Task prompt: All lines holding the word "computer" in the listing below need to be copied.

Material for this task:
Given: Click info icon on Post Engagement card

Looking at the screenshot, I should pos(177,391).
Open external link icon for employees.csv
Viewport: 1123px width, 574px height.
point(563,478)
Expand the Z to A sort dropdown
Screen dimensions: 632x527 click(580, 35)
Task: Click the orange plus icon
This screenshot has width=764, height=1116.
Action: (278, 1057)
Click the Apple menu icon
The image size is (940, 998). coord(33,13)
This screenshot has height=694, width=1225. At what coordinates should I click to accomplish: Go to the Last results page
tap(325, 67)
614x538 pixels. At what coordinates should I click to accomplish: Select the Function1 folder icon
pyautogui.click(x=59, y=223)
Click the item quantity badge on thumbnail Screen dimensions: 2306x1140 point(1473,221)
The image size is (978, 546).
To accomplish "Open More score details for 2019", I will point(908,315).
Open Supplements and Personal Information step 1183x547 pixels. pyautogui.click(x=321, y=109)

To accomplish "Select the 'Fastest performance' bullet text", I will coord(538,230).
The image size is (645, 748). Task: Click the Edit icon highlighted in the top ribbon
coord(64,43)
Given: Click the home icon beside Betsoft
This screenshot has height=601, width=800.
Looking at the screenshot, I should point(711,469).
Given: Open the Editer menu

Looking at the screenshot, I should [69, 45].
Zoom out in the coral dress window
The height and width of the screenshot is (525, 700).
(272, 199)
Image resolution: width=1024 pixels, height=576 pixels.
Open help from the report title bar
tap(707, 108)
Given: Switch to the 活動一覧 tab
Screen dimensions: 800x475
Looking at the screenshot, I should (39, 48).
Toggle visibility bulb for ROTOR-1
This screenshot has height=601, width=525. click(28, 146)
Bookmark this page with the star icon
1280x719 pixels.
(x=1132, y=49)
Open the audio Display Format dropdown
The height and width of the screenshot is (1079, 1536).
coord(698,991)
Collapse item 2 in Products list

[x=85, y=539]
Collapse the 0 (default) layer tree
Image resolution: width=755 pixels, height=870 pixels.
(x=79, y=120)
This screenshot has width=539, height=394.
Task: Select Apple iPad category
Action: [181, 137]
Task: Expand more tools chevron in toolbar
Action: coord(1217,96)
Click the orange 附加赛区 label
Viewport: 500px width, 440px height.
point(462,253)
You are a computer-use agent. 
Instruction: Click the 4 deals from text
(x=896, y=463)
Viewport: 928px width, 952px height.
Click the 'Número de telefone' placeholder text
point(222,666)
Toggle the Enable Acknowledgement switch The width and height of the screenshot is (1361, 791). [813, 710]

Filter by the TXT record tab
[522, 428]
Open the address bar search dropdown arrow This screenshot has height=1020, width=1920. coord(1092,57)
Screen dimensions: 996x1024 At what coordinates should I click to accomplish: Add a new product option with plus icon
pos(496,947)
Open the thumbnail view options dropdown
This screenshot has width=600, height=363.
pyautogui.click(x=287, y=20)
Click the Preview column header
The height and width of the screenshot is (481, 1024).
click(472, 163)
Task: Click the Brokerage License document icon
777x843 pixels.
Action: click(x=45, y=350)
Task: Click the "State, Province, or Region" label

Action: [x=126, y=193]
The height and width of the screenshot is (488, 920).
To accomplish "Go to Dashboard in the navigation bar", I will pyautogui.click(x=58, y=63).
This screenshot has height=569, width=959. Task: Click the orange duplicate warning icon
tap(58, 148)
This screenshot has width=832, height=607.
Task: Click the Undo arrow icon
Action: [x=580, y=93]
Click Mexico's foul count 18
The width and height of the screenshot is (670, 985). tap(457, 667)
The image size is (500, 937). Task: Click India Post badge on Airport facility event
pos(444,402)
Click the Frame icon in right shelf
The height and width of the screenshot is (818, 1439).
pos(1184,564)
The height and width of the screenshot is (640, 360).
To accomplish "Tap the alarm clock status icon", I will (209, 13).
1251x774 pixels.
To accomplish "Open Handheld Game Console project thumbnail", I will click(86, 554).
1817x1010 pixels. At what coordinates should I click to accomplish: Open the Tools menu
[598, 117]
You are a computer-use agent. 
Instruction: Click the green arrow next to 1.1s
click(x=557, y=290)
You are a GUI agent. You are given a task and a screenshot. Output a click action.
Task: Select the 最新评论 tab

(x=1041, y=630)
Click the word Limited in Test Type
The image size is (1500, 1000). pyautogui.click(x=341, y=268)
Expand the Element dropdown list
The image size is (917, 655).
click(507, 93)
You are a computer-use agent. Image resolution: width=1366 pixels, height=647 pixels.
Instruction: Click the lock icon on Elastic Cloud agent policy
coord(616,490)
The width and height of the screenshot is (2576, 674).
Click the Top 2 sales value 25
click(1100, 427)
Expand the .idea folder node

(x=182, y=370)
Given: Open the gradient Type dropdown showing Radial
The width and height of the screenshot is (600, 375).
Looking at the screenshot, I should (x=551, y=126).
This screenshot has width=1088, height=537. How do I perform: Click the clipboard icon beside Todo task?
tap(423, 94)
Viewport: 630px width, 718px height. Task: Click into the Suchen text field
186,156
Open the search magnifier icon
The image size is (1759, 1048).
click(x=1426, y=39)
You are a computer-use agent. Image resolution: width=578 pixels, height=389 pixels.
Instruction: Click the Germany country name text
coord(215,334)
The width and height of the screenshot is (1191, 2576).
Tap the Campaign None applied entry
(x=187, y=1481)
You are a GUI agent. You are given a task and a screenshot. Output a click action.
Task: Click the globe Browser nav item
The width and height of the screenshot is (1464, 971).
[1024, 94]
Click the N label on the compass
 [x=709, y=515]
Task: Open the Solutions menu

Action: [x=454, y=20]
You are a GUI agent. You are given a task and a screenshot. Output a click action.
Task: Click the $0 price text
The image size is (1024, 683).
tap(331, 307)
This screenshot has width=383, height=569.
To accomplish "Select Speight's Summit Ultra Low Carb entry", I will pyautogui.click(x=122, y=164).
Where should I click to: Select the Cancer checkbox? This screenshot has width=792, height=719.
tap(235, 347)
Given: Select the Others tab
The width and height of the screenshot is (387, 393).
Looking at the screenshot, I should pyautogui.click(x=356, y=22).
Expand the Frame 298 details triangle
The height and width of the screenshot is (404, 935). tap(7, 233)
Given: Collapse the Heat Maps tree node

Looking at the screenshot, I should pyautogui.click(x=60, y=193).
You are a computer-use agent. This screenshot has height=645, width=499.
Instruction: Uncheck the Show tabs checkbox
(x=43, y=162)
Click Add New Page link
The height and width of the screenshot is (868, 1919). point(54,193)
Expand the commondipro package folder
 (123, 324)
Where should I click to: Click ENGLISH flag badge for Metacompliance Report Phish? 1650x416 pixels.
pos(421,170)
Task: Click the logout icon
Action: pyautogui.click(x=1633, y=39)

The completed task:
You are a computer-use agent. 
You are a computer-use agent. 
You are a computer-use agent. Image resolution: width=1366 pixels, height=647 pixels.
You are a computer-use agent. Image resolution: width=578 pixels, height=389 pixels.
You are a computer-use agent. This screenshot has height=645, width=499.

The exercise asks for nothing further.